General Training Tips
These tips have been prepared to provide an idea of the risks involved in the Upstream Challenge, and to provide information to assist in your preparation for the event, particularly the 50km option. The information is for general guidance only.
- It is definitely an advantage to train on the event course
- Wear a good pair of walking or running shoes and make absolutely sure they are well broken in before the event by wearing them on practice walks. DO NOT wear new shoes for the event or just prior!

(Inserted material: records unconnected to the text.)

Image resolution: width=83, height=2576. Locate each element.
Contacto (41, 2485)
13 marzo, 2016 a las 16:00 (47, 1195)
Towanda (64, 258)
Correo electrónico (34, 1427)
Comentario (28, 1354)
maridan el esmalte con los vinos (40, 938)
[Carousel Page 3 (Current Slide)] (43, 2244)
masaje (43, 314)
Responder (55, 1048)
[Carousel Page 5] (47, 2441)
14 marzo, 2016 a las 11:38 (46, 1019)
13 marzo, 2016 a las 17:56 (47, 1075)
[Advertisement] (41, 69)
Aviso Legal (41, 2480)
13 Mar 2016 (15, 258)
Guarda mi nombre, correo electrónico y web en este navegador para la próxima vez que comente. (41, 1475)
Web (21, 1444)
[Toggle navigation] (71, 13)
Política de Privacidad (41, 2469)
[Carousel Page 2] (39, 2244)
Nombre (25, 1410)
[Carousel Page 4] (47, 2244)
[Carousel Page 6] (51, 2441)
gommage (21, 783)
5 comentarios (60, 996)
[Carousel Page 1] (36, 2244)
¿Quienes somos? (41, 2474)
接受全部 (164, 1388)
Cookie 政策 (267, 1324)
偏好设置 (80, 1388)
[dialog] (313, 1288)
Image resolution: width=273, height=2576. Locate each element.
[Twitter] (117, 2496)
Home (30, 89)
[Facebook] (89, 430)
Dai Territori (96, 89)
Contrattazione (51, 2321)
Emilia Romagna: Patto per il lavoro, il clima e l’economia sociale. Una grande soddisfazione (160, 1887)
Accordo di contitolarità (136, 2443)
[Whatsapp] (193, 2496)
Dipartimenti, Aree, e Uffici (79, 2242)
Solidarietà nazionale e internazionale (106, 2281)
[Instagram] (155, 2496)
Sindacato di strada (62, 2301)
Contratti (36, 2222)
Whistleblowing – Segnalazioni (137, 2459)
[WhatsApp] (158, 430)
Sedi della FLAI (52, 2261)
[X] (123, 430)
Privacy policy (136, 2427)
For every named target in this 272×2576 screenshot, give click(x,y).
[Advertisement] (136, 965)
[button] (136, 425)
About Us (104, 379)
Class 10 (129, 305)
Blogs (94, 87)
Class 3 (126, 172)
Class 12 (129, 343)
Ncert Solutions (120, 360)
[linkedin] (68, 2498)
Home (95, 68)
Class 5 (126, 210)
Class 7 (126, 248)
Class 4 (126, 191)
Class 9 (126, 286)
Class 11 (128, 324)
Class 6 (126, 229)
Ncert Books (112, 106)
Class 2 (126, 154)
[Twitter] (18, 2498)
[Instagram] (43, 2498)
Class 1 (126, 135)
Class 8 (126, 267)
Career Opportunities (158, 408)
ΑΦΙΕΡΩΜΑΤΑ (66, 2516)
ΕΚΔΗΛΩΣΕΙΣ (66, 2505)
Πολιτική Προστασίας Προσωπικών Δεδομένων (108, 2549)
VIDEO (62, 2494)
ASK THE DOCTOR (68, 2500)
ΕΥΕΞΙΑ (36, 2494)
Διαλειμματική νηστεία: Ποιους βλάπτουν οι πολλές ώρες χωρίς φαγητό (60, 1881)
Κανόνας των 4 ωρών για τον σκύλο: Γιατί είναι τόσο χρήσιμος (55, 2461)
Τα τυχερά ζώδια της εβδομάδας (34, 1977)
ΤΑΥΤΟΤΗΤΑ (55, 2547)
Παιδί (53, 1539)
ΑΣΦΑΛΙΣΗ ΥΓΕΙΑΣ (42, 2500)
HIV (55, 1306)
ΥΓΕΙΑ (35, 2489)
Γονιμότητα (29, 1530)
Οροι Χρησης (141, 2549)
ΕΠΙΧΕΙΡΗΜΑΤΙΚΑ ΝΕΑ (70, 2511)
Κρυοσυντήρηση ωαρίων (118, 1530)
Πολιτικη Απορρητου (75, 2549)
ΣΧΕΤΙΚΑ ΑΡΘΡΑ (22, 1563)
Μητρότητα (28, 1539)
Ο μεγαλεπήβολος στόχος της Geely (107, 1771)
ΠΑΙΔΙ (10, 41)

- Many energy foods are available and it is up to individual choice and what works best. Examples are energy bars, bananas, jelly babies. Also trial different drinks, including electrolyte drinks, and different methods of carrying water (water bottles or camel packs). Training is about getting food and drink quantities and frequencies right as well as doing the miles.
- As with shoes, check out different clothes and gear for carrying fluids, and food. Don’t try anything new during the event and remember the weather could be much different on the day than the days you train! Good reason to walk when it is wet and cold or hot and humid.
- It is useful to log training sessions to retain information about distances covered, section of trail covered and total time taken. This lets you track what training works best for you and will provide arrival estimates for your support crew during the event. As you tick off the kilometres, it also gives a great sense of accomplishment.
- Don’t take big jumps in your training distances from one week to the next. It’s an easy way to cause injuries (exactly what we don’t want) so try to stick to increasing your total weekly distance covered or the distance of your long walk by no more than 12 percent.
- It’s a good idea to have a survival kit with you whenever you’re training. Always take maps and make sure you know how to use them, together with a torch and a simple compass (if training out of the suburbs). It is a good idea to take some money too – not enough for a cab ride, but enough for some food/drink or at least a few phone calls.
- Muscles that have been working hard can become stiff during long stops. More frequent shorter rest periods are more advisable during the event and training.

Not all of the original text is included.